FICDH: Piedra Libre (2015), de Vassallo y Sicardi

Piedra Libre (Argentina – 2015)

  • FICDH: Competencia argentina de documentales.

Dirección y Producción: Alejandra Vassallo y Pía Sicardi / Guión: Alejandra Vassallo, Pía Sicardi y Vanina Milione / Dirección de Fotografía: Sandra Grossi y Mariana Kasses / Montaje: Vanina Milione / Dirección de Sonido: Sebastián Blejman / Música: Mora Martínez / Duración: 73 minutos.

UNO EN EL TODO

Las sombras de los brazos agitados en el aire, en un compás de fuerza y sentimiento, se proyectan sobre aquellos nombres por los que bailan, por los que ponen el cuerpo como encarnación de la memoria envueltos en un rojo incapaz de pasar inadvertido; en un entramado de danza y proyección, entre el gesto y la elipsis.

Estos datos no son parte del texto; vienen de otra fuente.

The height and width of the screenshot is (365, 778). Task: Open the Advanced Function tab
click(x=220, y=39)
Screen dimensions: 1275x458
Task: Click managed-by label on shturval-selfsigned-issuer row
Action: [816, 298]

Pero el ímpetu de los movimientos de los cuerpos no radica sólo en la forma, sino en la combinatoria y en la unión porque esas mujeres – y algún que otro hombre – se mueven de una manera semejante en su individualidad, sin embargo, el gesto cambia cuando se toman de los brazos y caminan al unísono. Ese lazo funciona como la metáfora puntual de Piedra libre donde, si bien se subrayan las historias de algunas mujeres, éstas parecen confluir en la convocatoria para cada 24 de marzo.

Las directoras Pía Sicardi y Alejandra Vassallo, quien también actúa, comienzan la película con frases sueltas de los testimonios, como refuerzo de esa idea de comunidad, que luego identifican en los recorridos de cada una de las protagonistas ya sea por sus diferentes casas, barrios, provincias, fotos, recuerdos o historias que entretejen con la pasión por la danza afrocubana, en especial, la de los orixás.

¿Cómo se mueve un cuerpo en la selva? ¿Y en una cueva? ¿De qué manera flota en el río? Estos cuestionamientos se responden de forma unánime: esa es la danza orixás. En consecuencia, la lógica de Piedra libre se repite y transforma a lo largo de todo el metraje: a través de la anécdota o el baile se articula, por un lado, la concepción de la individualidad de la experiencia o de la historia y, por otro, la puesta en común de lo particular para convertirlo en un vínculo colectivo.

En ese ensamblaje y como refuerza Vassallo cuando indica “piedra libre para Luis” (su primo desaparecido), la película se convierte en el juego homónimo con la salvedad de que quien grita “piedra libre para todos mis compañeros” no es uno de los chicos escondidos, sino un grupo desconocido que se vuelve una única voz para liberar los recuerdos y, por sobre todo, los nombres donde apoyan las manos.